Sieht auf den ersten Blick vielleicht ein wenig dünn aus, so reicht dieser Hintergrund aber zu 100% aus, für das wovon der Film handelt: Einer Partyzerstörung aller erster Güte.

Und dabei kann das Ganze erst einmal auch wirklich prächtig amüsieren! Peter Sellers ist hier in seinem Element und stellt eine herrliche Dämlichkeit nach der Anderen an! Das fängt schon beim Schuh-Gag an. Der Inder möchte sich seinen beschmutzen Schuh in einer kleinen Wasserstelle säubern. Dabei verliert er aber seinen Schuh und versucht ihn nun herauszufischen. Wie er dabei nun u.a. mit einer größeren Pflanze versucht, an seinen Schuh zu kommen, ist wirklich zum totlachen. Des weiteren auch die gar köstliche Dinner-Szene in der Sellers auf einem viel zu kleinen Stuhl, vor der schwingenden Küchentür, sitzt. Hier dürfte man eine Zeit lang aus dem Lachen nicht mehr herauskommen. Dann noch die Szene mit den Bedienungsversuchen des vollautomatisierten Hauses, die Kloszenerie und noch so manch anderer herrlich absurder Spaß! Sellers ist einfach prächtig und kann eigentlich durch die Bank weg gefallen.

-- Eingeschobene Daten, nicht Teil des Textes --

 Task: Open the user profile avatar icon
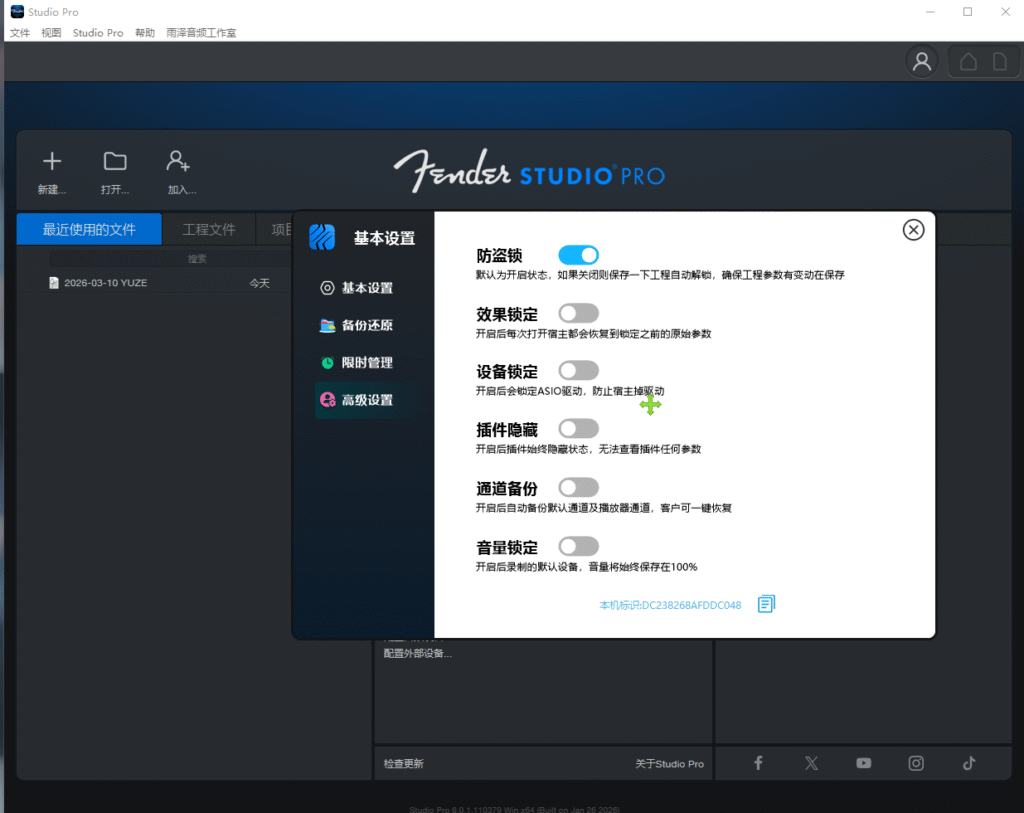tap(921, 60)
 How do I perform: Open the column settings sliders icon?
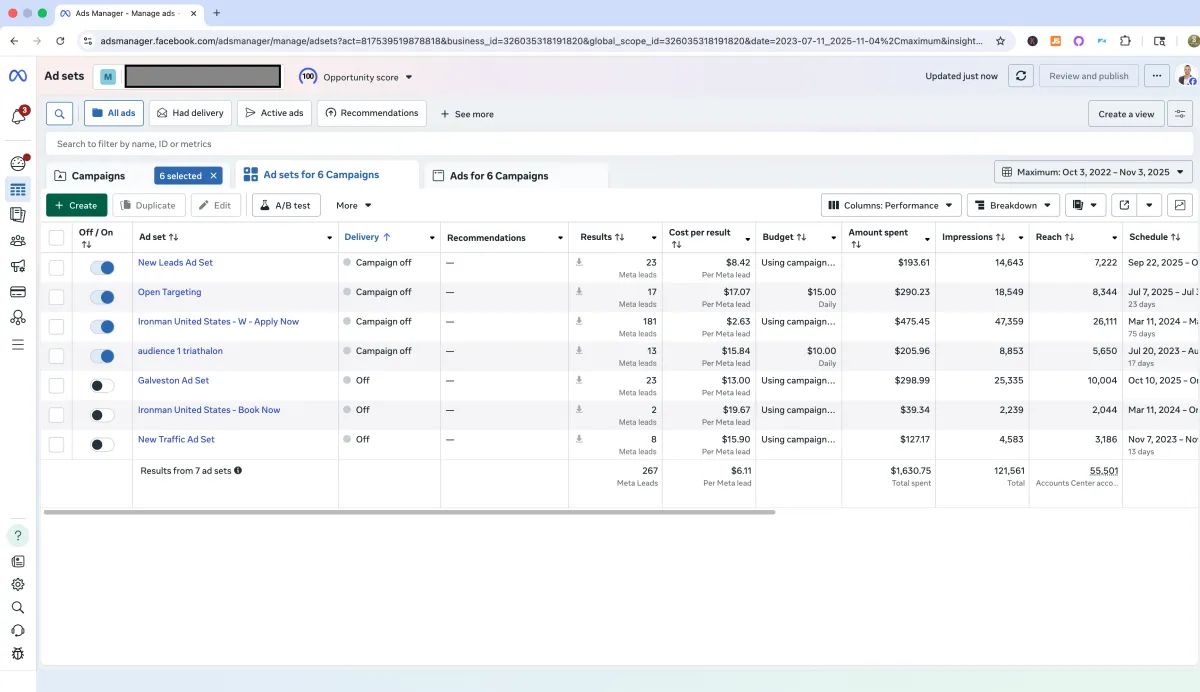click(x=1181, y=114)
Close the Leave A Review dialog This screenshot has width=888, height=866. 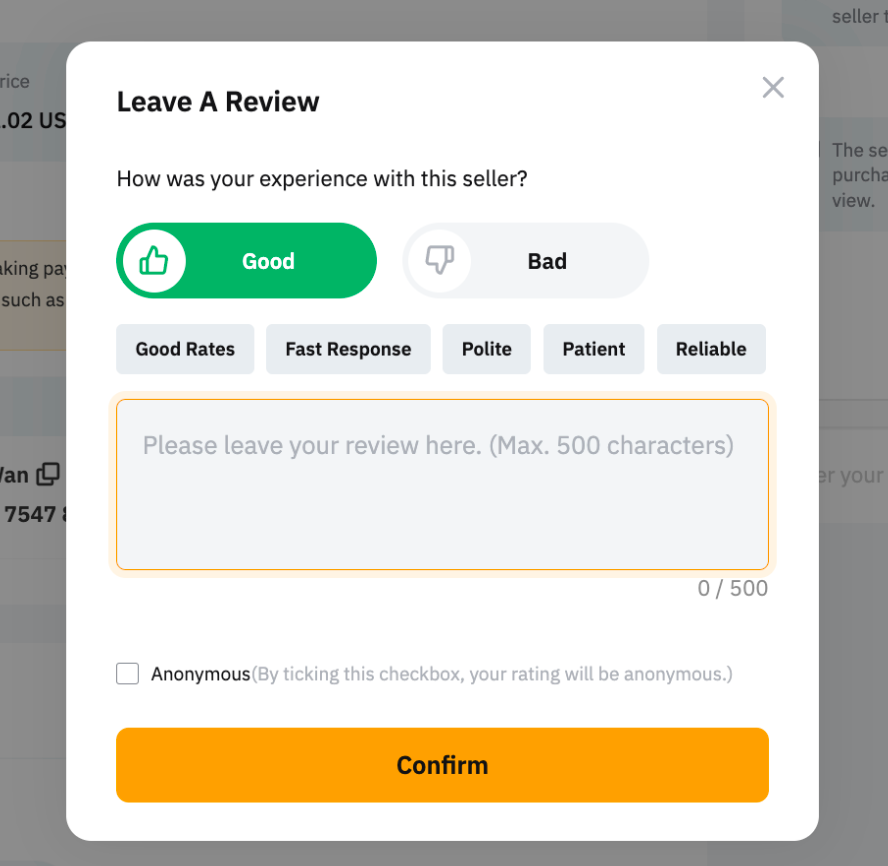click(x=773, y=87)
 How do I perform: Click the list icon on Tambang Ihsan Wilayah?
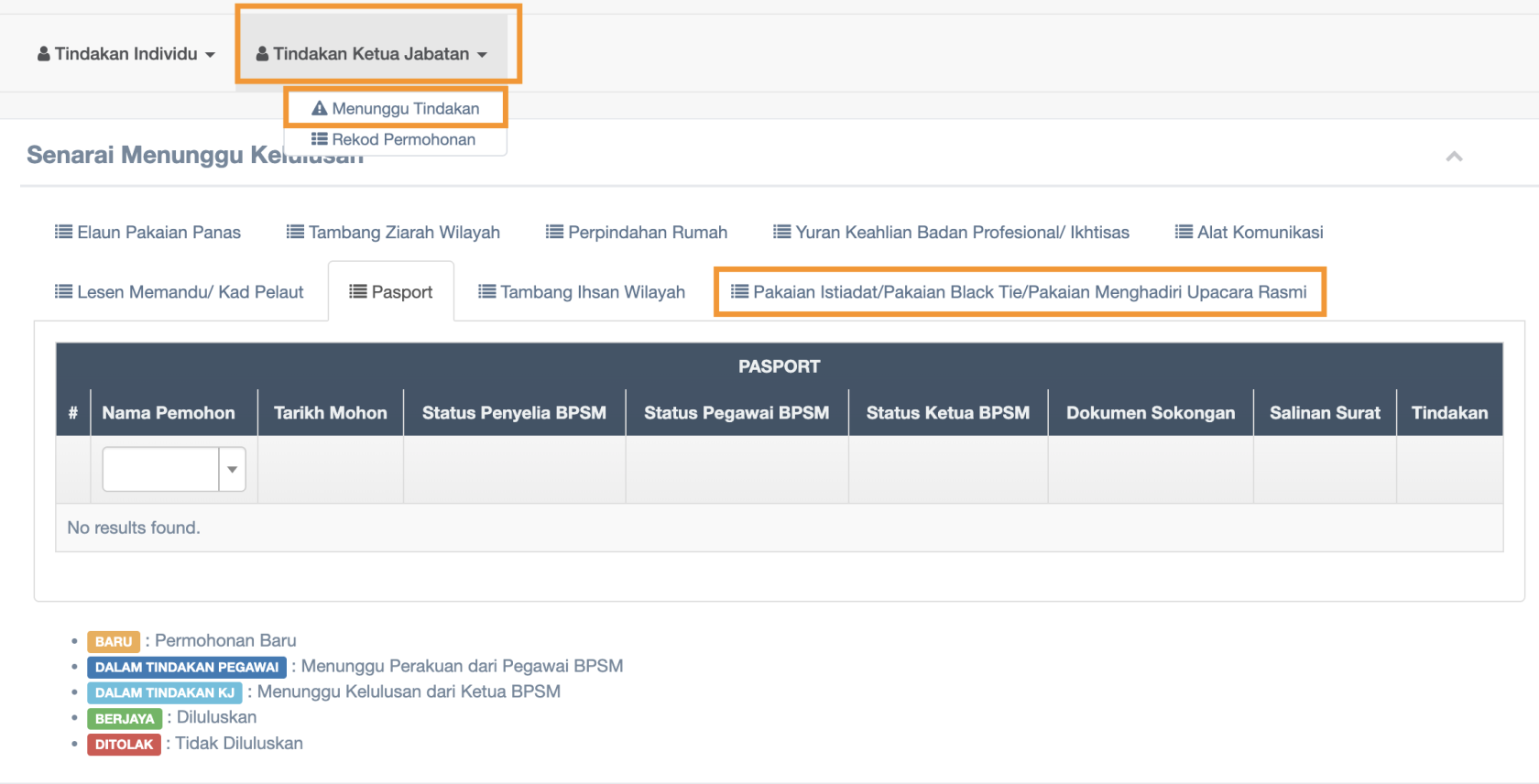click(x=486, y=291)
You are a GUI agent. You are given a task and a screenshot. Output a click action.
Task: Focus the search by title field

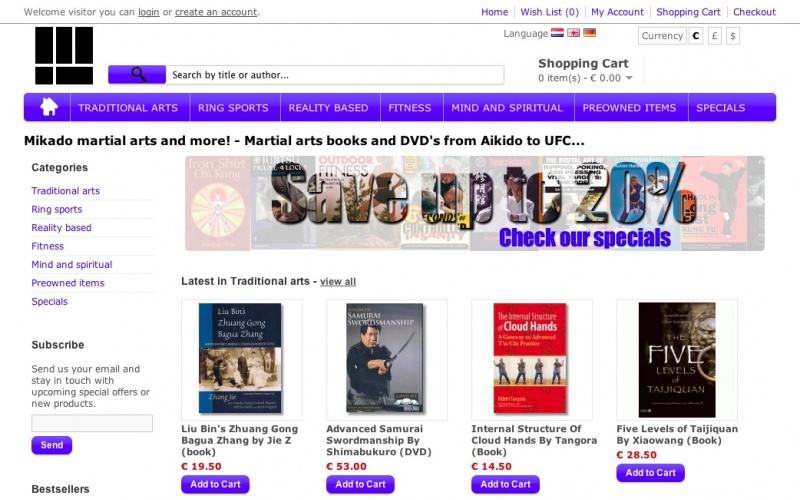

Nach ungefähr einer Stunde Spielzeit scheint dem Film allerdings plötzlich die Luft auszugehen. Aus dem herrlich absurden Sellers-Humor wird urplötzlich Klamauk, der dann gar nicht mehr so komisch wirkt. Vor allem die Schaumparty-Szene wirkt aufgesetzt und mehr gewollt, als das sie komisch ist. Irgendwie fehlt es den Gags plötzlich an der zündenden Wirkung der ersten Stunde. Dazu gibt es dann noch einige Running-Gags, die ebenfalls ruhig noch ne Ecke komischer hätten sein dürfen. Der betrunkene Butler z. Bsp. mag am Anfang noch witzig sein, doch da man ihn, für meinen Geschmack, leider etwas zu oft eingesetzt hat, nervt er mit der Zeit nur noch! Schade eigentlich!

In Sachen Darsteller und Inszenierung ist dafür aber alles Gold wert. Auch wenn sich der Film größtenteils auf nur eine Kulisse beschränkt, so ist diese doch wirklich ideal ausgedacht und aufgebaut worden. Ein Traum, den man wirklich bestens zerstören kann! Und Peter Sellers ist, wie schon erwähnt, eine absolute Wucht, wie eigentlich jedes mal. Ohne ihn wäre der Film sicher nicht einmal halb so komisch! Aber auch alle anderen Darsteller stellen zufrieden!

Fazit: Typische Edwards-Sellers-Comedy, in der Peter Sellers sich wieder einmal so richtig austoben darf. Vor allem in der ersten Stunde jagt ein genialer Brüller den nächsten. Schade nur, dass dem Film danach urplötzlich die Luft auszugehen scheint und nur noch einige arg klamaukige Sachen zu bieten hat. Somit bleibt unterm Strich ein Streifen, den sich Sellers-Fans zwar nicht entgehen lassen dürfen, der es aber in keinster Weise mit den frühen Panther-Filmen aufnehmen kann.